Team USA athletes who are religious

Team USA maintains a searchable database of biographies of all of its athletes on its website. Here is a list of some of the American Olympians who have spoken publicly about their faith.

  • Simone Biles, gymnastics, Roman Catholic
  • Mackenzie Brown, archery, evangelical Christian
  • David Boudia, diving, evangelical Christian
  • Gabby Douglas, gymnastics, evangelical Christian
  • Brady Ellison, archery, evangelical Christian
  • Kendrick Farris, weightlifting, evangelical Christian
  • Allyson Felix, track and field, Baptist
  • English Gardner, track and field, evangelical Christian
  • Katharine Holmes, fencing, Catholic
  • Steele Johnson, diving, evangelical Christian
  • Katie Ledecky, swimming, Roman Catholic
  • Ibtihaj Muhammad, fencing, Islam
  • Lexi Thompson, golf, evangelical Christian
  • Bubba Watson, golf, evangelical Christian
  • Kerri Jennings Walsh, beach volleyball, Christian
  • Serena Williams, tennis, Jehovah’s Witness
  • Venus Williams, tennis, Jehovah’s Witness

Background

International sources

  • Afeosemime Adogame

    Afe Adogame is a professor of religion and society at Princeton Theological Seminary, where he studies religious experiences in Africa and the African diaspora.
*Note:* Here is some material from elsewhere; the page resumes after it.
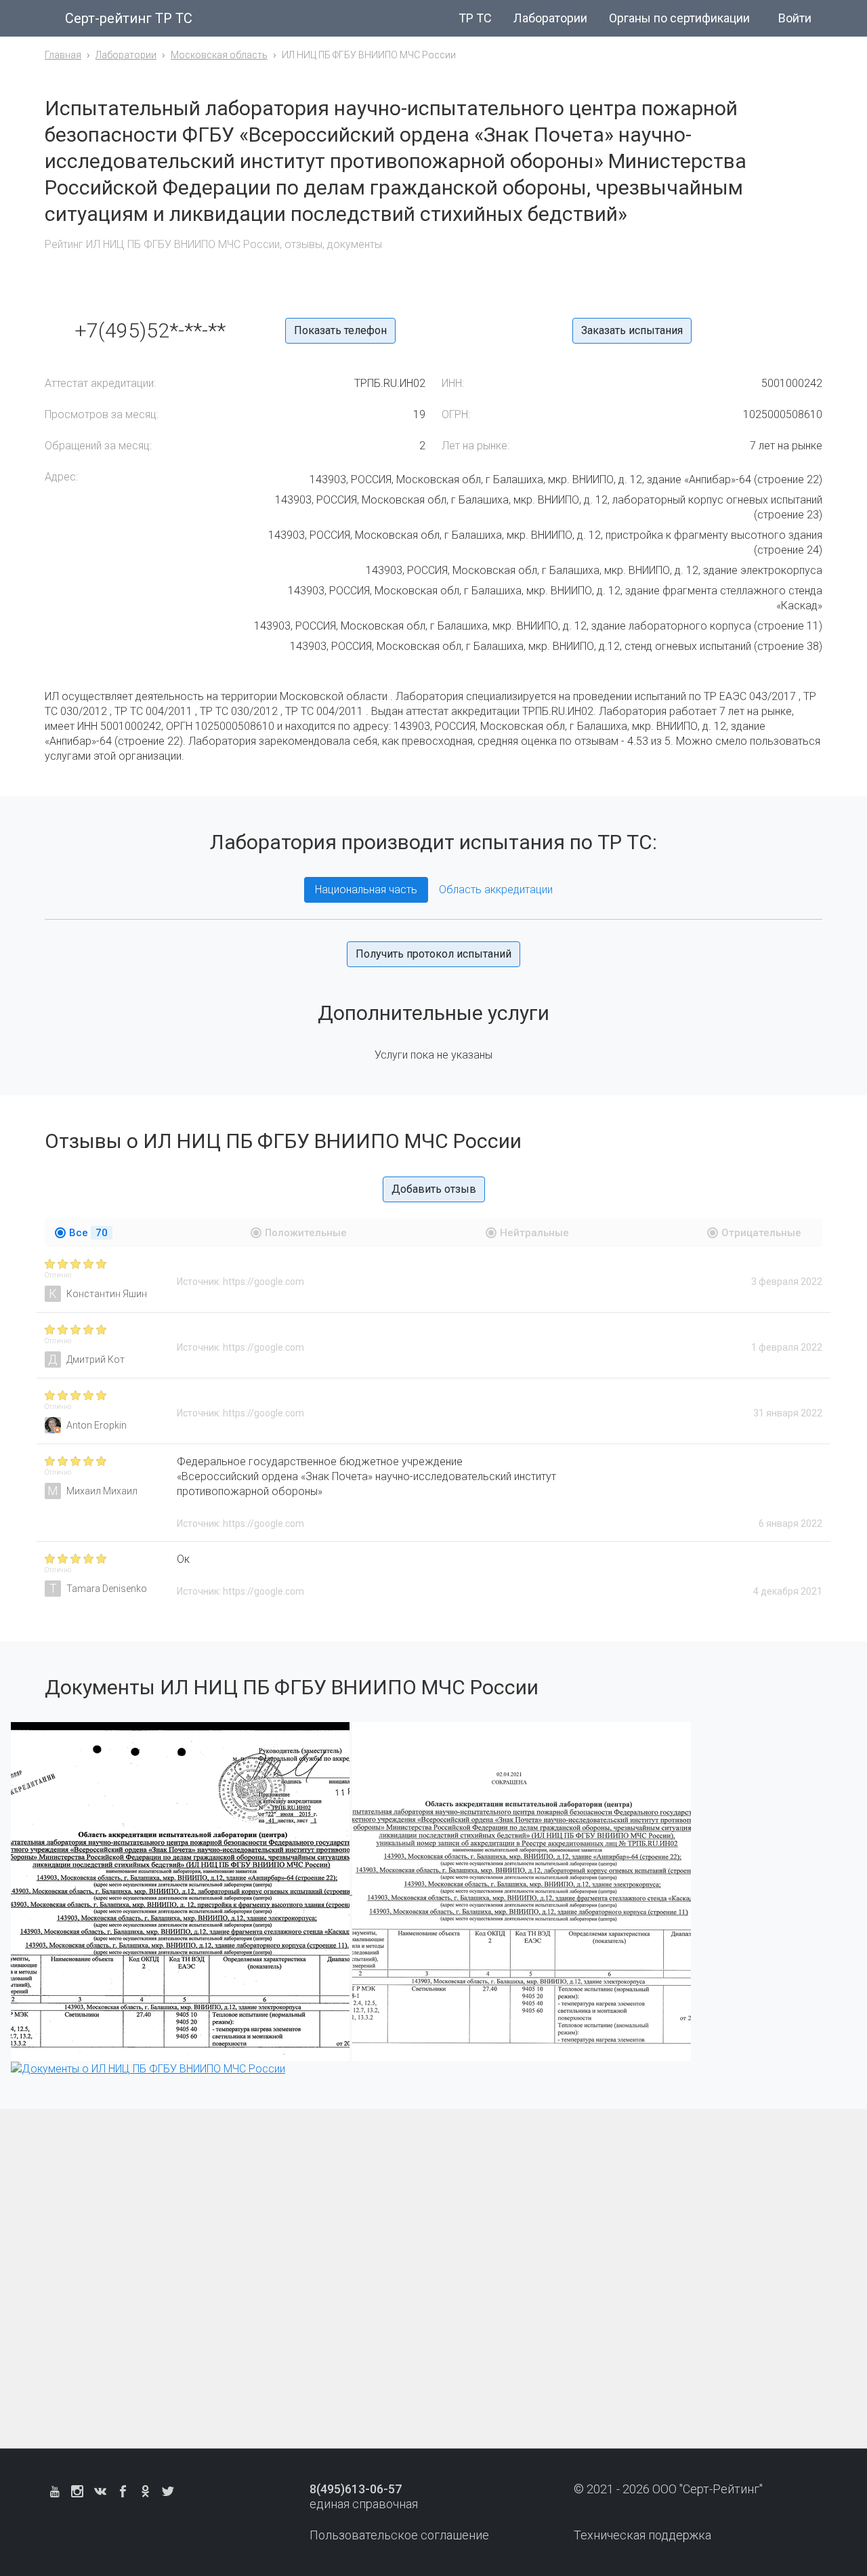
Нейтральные (534, 1233)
He previously served as senior lecturer in religious studies and world Christianity at the University of Edinburgh, U.K.

  • Cassie Carstens

    Cassie Carstens is an evangelical Christian leader who has headed several sports-related Christian ministries and is the founder of The World Needs a Father. He served as chaplain to the 1995 South African national rugby team, which won the world championship. He is speaking at the inaugural Global Conference on Sports and Christianity about the redemptive role of sports. He is based in Durbanville, South Africa.
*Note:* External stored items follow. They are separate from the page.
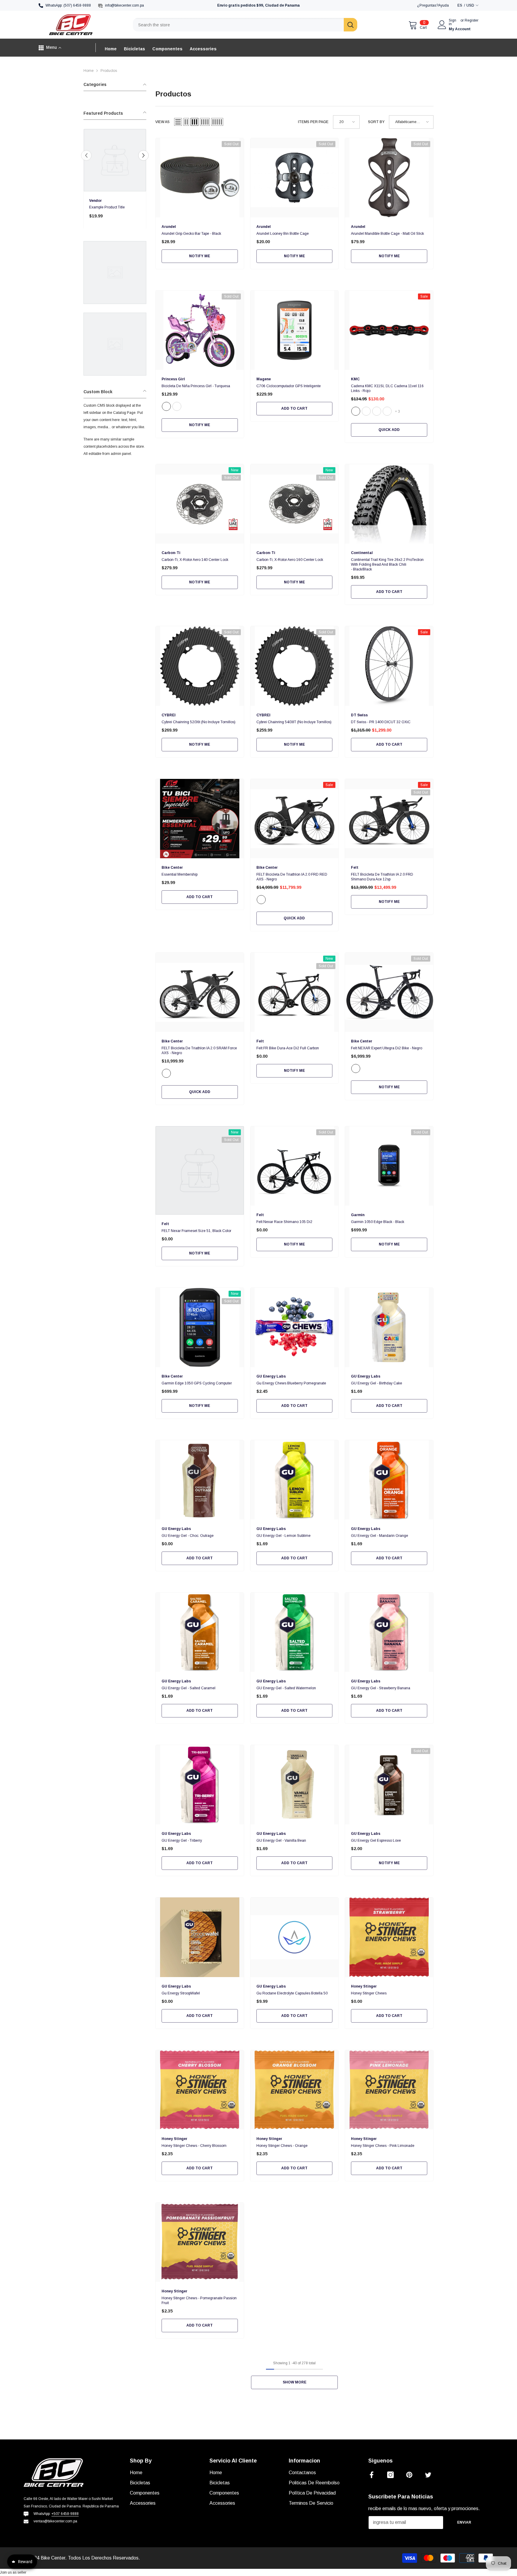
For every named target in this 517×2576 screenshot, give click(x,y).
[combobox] (238, 24)
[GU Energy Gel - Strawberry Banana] (389, 1632)
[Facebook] (371, 2475)
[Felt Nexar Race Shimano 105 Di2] (294, 1166)
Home (88, 71)
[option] (115, 181)
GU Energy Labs (271, 1376)
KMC (355, 379)
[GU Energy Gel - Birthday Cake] (389, 1327)
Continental (362, 553)
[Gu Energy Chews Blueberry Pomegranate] (294, 1327)
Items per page (313, 122)
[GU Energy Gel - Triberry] (200, 1784)
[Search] (245, 24)
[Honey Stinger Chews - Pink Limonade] (389, 2089)
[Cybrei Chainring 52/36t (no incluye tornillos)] (200, 666)
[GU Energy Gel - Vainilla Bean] (294, 1784)
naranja (376, 411)
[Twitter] (428, 2475)
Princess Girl (173, 379)
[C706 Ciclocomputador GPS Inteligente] (294, 330)
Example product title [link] (107, 207)
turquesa (166, 406)
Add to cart (294, 408)
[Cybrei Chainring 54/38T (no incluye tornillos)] (294, 666)
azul (387, 411)
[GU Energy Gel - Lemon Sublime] (294, 1479)
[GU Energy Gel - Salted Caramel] (200, 1632)
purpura (176, 406)
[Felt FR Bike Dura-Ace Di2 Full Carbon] (294, 992)
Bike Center (172, 867)
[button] (86, 155)
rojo (355, 411)
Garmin (357, 1215)
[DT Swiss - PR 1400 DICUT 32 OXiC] (389, 666)
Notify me (199, 256)
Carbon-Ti (171, 553)
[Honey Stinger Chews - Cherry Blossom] (200, 2089)
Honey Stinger (364, 1986)
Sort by (376, 122)
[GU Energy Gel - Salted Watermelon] (294, 1632)
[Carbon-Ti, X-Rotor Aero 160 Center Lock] (294, 504)
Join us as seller (13, 2572)
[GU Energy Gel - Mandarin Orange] (389, 1479)
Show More (294, 2382)
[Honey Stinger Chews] (389, 1937)
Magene (263, 379)
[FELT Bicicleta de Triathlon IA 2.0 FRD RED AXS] (294, 818)
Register (471, 20)
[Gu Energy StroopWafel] (200, 1937)
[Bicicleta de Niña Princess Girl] (200, 330)
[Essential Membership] (200, 818)
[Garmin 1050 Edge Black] (389, 1166)
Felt (354, 867)
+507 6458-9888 (65, 2514)
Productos (109, 71)
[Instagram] (390, 2475)
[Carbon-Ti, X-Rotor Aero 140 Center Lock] (200, 504)
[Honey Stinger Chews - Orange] (294, 2089)
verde (366, 411)
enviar (464, 2522)
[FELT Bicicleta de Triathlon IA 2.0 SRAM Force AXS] (200, 992)
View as (162, 122)
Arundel (169, 227)
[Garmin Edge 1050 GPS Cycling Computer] (200, 1327)
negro (261, 899)
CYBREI (169, 715)
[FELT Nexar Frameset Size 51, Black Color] (200, 1170)
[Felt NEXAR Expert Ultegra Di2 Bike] (389, 992)
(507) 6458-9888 (77, 5)
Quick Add (389, 430)
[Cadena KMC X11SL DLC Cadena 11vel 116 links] (389, 330)
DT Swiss (359, 715)
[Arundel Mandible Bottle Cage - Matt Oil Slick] (389, 177)
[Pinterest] (409, 2475)
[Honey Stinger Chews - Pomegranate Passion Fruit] (200, 2242)
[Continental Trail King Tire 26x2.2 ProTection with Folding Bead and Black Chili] (389, 504)
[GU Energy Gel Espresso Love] (389, 1784)
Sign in (452, 22)
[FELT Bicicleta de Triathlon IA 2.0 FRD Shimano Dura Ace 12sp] (389, 818)
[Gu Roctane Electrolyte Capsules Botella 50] (294, 1937)
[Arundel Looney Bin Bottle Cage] (294, 177)
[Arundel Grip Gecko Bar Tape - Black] (200, 177)
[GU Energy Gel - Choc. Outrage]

    Contact: +27 21 975 0985.
  • Paul Cartledge

    Paul Cartledge is a professor at Clare College at Cambridge University in Cambridge, England. He is an expert on ancient Greece and has written extensively about the religious roots of the ancient Olympics.

  • Anne Wafula Strike

    Anne Wafula Strike is a two-time Paralympic athlete and a motivational speaker based in Harlow, England. She will speak at the inaugural Global Conference on Sports and Christianity in August 2016 on the subject of Christianity and the Paralympics. Contact via her website.

  • John Swinton

    John Swinton is a nurse, ordained minister and theologian who teaches at the University of Aberdeen in Scotland. He has written extensively on the theology of disability; his publications include Theology, Disability and the New Genetics: Why Science Needs the Church (as co-editor) and the article “The Body of Christ Has Down’s Syndrome: Theological Reflections on Disability, Vulnerability and Graceful Communities.” He was co-organizer of the 2007 inaugural conference of the European Society for the Study of Disability and Theology.
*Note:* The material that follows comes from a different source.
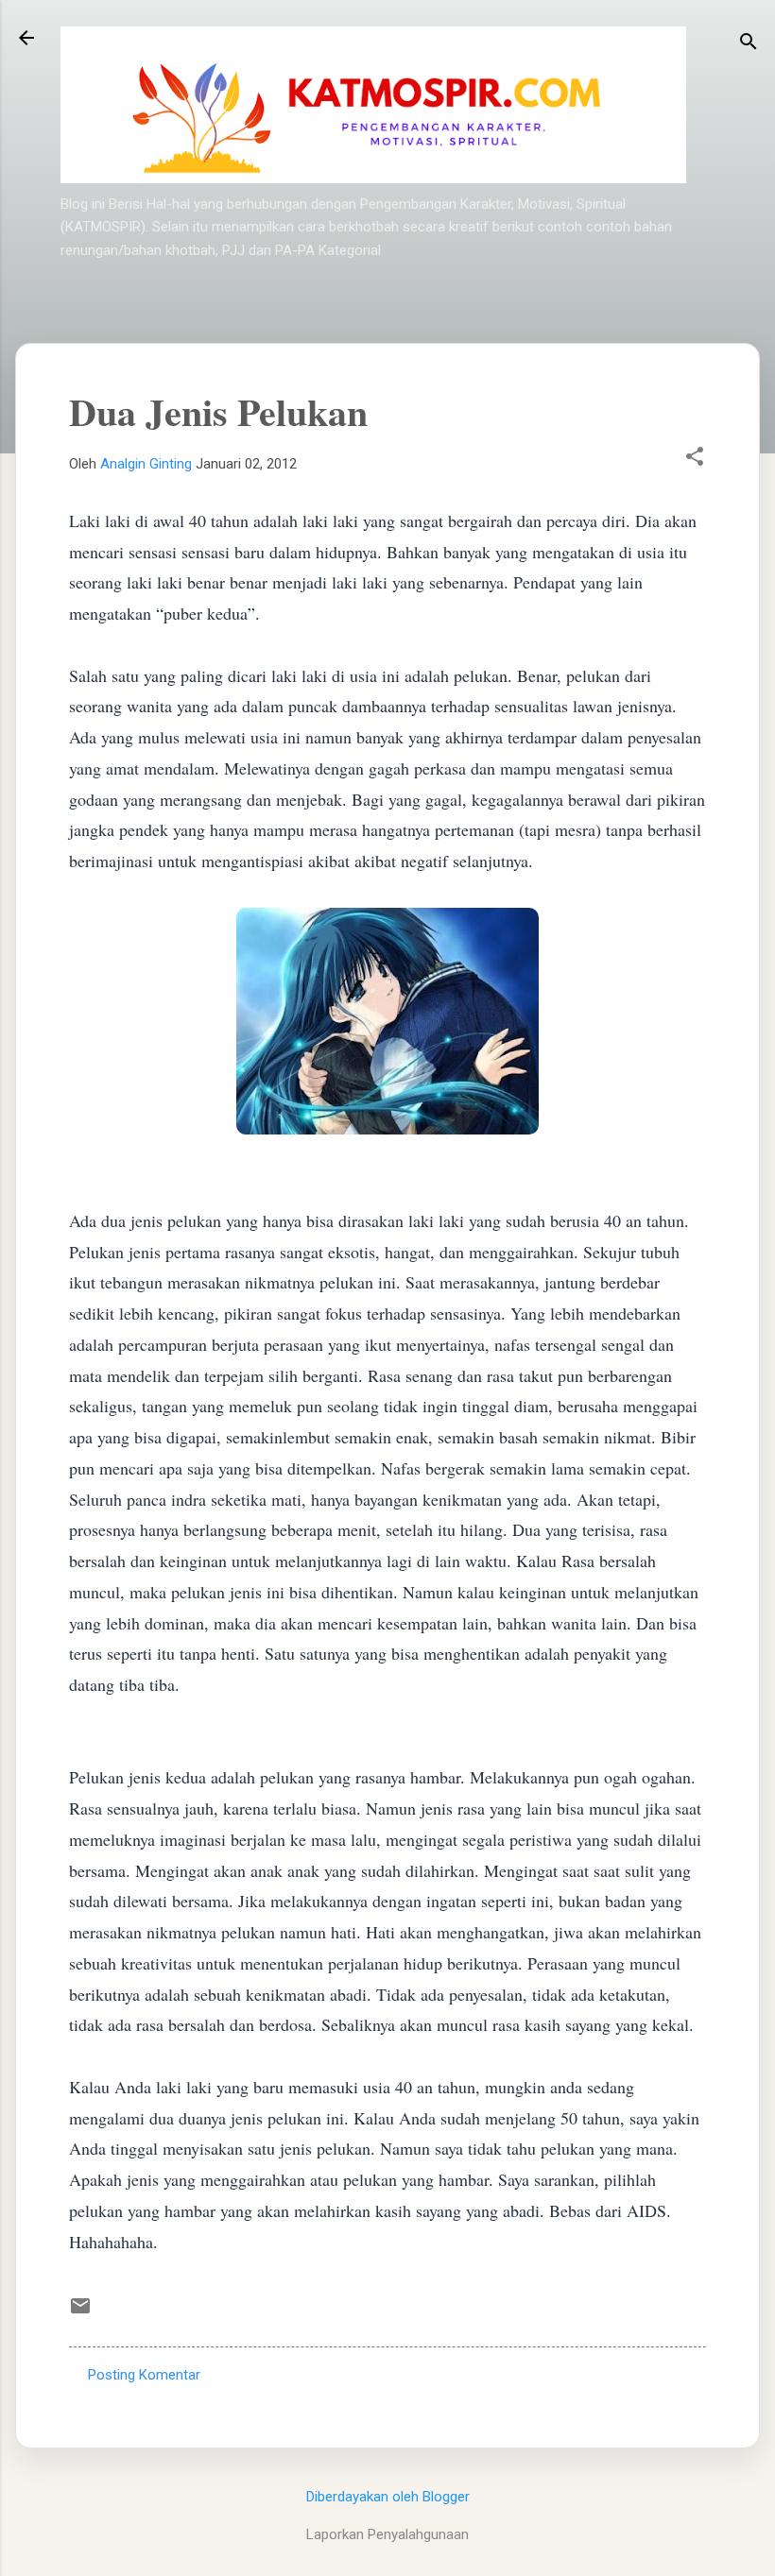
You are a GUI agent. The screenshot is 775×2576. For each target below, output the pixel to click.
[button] (694, 458)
    He will speak at the inaugural Global Conference on Sports and Christianity on the subject of the “virtues and vices” of disability and sport.

National sources

  • Kulsoom Abdullah

    Kulsoom Abdullah is a Muslim who wore hijab when she competed in weightlifting. She is the author of the blog Lifting Covered. She is featured in the documentary The Pakistan Four and is currently a visiting scholar at Georgia Tech in Atlanta.

    She can speak about the experience of Ibtihaj Muhammad, whom she does not know personally, of competing in hijab.

  • Ray McKenna

    Ray McKenna is president and founder of Catholic Athletes for Christ, a nonprofit based in Alexandria, Va. He can talk about the relationship between sports and religion and the role suffering, seen through a religious prism, can play for an athlete. He can also talk about Catholic doctrine and sports and what Catholic pontiffs have said or written about sports.

  • Anthony J. Moretti

    Anthony J. Moretti is an associate professor of communication at Robert Morris University in Moon Township, Pa. He wrote a chapter on religion and the modern Olympics for the book Sport and Religion in the Twenty-First Centuryedited by Brad Schultz and Mary Lou Sheffer. Moretti’s chapter looks both at world religions at the Olympic Games and the games as “civic religion.”